Skip to main content

Use job queues to share clusters

Use job queues to share clusters

This page provides an overview of Anyscale job queues.

important

Anyscale has deprecated the max_concurrency setting for job queues. See Concurrent jobs in job queues.

What are job queues?

Job queues use a shared Anyscale cluster for running jobs sequentially. A job queue consists of two components:

  • An Anyscale cluster. By default, the same compute config applies across all jobs submitted to a job queue. Jobs submitted to a job queue use the same compute and storage resources.
  • A queue of jobs waiting to run. You configure the priority and execution mode to control how Anyscale orders newly submitted jobs.

Use job queues to reduce cluster startup times while running related workloads that have similar runtime and compute requirements. You must use the same Ray version and Python version across all jobs in a job queue, but can use different images to control other dependencies.

warning

Anyscale doesn't provide full isolation guarantees for workloads that share compute resources using job queues.

Job queue semantics

The following describes the lifecycle of a job queue:

  1. Anyscale creates a job queue the first time you submit a job with a new job queue name.
  2. You submit additional jobs to the job queue using the queue name as the identifier.
  3. Anyscale always schedules the next job in the queue based on the following:
    • Available capacity: The total number of worker nodes available in compute config. Job queues auto-scale based on the capacity requirements of scheduled jobs. Anyscale doesn't schedule jobs to the shared cluster until required capacity is available.
    • Prioritization: Jobs enter the queue based on the configured priority and execution mode. See How do job queues prioritize jobs?.
  4. Once scheduled, a job runs until completion. This includes retries up to the specified number of max_retries.
  5. The shared cluster terminates once all jobs in the queue have run and the configured timeout threshold passes.
  6. When you submit a job to run on an existing job queue with a terminated cluster, the cluster restarts.

Scheduling and job queues

Scheduling a job is the process of assigning a job to nodes in the cluster and running the job.

Anyscale doesn't intend job queues to serve as a job scheduler. Anyscale doesn't have built-in support for running jobs using conditional logic or dependencies such as completion of other jobs.

Anyscale supports cron scheduling, which uses cron expression to run jobs on a specified cadence. See Job schedules.

You can use job queues in combination with cron schedules or external scheduling tools.

How do job queues prioritize jobs?

Use the execution_mode setting to configure the algorithm used to prioritize jobs.

◆ **Provided records**
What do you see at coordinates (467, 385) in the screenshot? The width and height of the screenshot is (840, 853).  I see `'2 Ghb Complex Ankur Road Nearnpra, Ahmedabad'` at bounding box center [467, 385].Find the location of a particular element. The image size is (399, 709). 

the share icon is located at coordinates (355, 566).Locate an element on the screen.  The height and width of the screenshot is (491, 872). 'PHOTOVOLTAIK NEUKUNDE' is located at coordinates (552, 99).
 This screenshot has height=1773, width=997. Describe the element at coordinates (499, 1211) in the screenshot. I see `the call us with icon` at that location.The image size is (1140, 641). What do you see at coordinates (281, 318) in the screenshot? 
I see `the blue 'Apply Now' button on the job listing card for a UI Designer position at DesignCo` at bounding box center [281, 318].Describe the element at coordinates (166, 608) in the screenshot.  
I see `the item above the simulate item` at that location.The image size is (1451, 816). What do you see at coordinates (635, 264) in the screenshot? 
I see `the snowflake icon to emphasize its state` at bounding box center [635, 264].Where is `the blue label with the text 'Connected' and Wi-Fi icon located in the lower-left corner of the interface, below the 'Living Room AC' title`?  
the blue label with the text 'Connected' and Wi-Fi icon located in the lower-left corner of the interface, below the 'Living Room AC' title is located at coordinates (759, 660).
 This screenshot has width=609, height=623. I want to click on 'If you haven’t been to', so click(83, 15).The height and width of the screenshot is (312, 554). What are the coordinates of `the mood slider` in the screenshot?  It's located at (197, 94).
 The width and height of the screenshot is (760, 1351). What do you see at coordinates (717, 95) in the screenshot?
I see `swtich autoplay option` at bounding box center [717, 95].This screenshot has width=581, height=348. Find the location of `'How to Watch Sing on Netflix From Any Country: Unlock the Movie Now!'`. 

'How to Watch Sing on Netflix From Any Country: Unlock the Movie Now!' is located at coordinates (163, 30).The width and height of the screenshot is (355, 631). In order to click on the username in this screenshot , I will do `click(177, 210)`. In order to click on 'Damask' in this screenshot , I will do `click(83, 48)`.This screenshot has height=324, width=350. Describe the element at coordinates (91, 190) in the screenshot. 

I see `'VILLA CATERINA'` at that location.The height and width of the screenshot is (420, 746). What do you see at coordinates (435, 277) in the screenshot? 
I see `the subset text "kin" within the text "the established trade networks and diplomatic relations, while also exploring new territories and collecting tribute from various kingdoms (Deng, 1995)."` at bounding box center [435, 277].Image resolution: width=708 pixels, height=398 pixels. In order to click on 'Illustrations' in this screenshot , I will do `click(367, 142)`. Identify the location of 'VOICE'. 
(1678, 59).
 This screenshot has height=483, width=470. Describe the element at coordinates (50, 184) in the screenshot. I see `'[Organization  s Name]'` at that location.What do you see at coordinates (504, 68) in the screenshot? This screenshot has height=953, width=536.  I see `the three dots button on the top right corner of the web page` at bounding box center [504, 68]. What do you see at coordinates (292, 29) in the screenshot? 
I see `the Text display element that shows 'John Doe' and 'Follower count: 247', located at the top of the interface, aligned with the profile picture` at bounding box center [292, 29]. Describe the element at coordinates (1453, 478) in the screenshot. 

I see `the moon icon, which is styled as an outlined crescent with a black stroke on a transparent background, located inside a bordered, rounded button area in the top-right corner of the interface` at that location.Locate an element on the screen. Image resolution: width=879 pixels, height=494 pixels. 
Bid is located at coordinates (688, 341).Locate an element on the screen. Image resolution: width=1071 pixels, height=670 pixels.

◆ **Given request**
Reproduce the stretch of the job queues page from "Anyscale has deprecated" through "control other dependencies.", changing "startup times" to "launch times".

◆ **Written answer**
Anyscale has deprecated the max_concurrency setting for job queues. See Concurrent jobs in job queues.

What are job queues?

Job queues use a shared Anyscale cluster for running jobs sequentially. A job queue consists of two components:

  • An Anyscale cluster. By default, the same compute config applies across all jobs submitted to a job queue. Jobs submitted to a job queue use the same compute and storage resources.
  • A queue of jobs waiting to run. You configure the priority and execution mode to control how Anyscale orders newly submitted jobs.

Use job queues to reduce cluster launch times while running related workloads that have similar runtime and compute requirements. You must use the same Ray version and Python version across all jobs in a job queue, but can use different images to control other dependencies.